Methods: Data on R&D expenditure and CFTR modulator revenues from Q3 2001 (the initial acquisition of CFTR modulator research) until 2024 were extracted from the originator company’s Securities and Exchange Commission filings. All values were inflation-adjusted to 2024. Cost of capital was incorporated at a discount rate of 10.5%, with rates of 7% and 14% modelled for sensitivity analysis.

Results: Total out-of-pocket R&D expenditure prior to the successful marketing of elexacaftor/tezacaftor/ivacaftor in Q3 2019 was $18.5 billion. Cost of capital was estimated at $24.8 [13.2-41.6] billion. Actual costs associated with CFTR modulators are likely significantly lower than total R&D spending.

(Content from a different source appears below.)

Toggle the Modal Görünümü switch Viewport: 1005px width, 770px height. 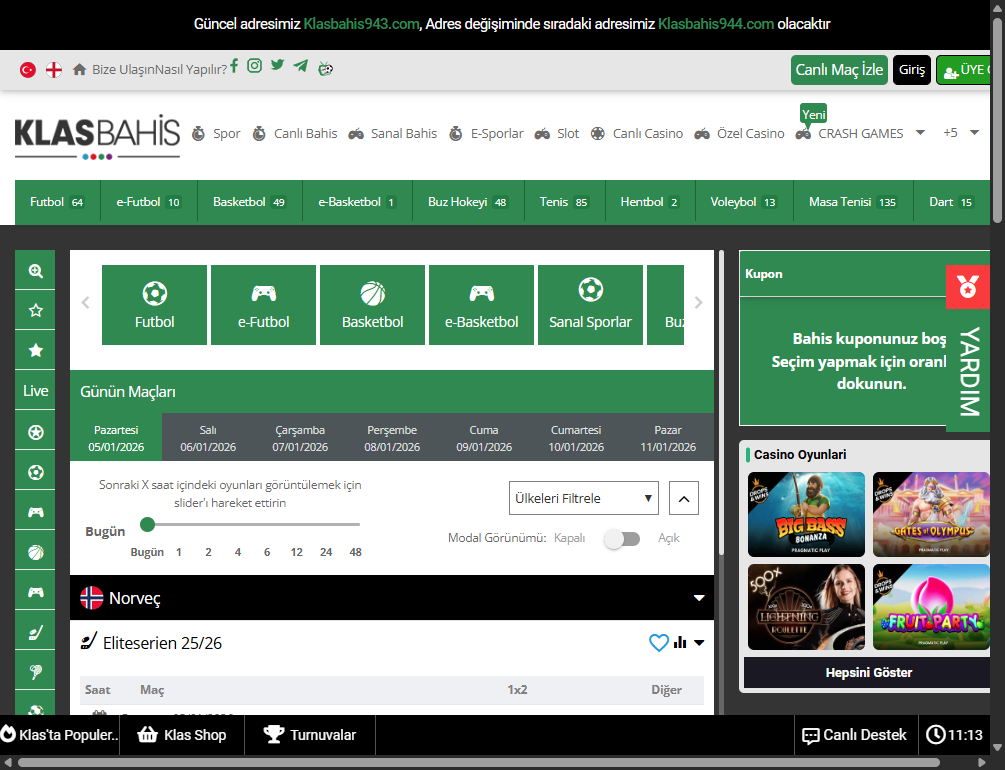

Cumulative CFTR modulator revenues from 2012-24 were $63.8 billion, surpassing R&D expenditure in Q2 2020. At over $10.2 billion annually, elexacaftor/tezacaftor/ivacaftor represents one of the highest revenue pharmaceutical products currently on the market.

Conclusion: High revenues mean that R&D costs associated with CFTR modulators have been recouped early in their commercial lifespan. However, their pricing threatens global health equity for pwCF and the financial sustainability of health systems. In the eve of genetic therapies in CF and other rare diseases, sustainable solutions balancing equitable access and financial reward are urgently required.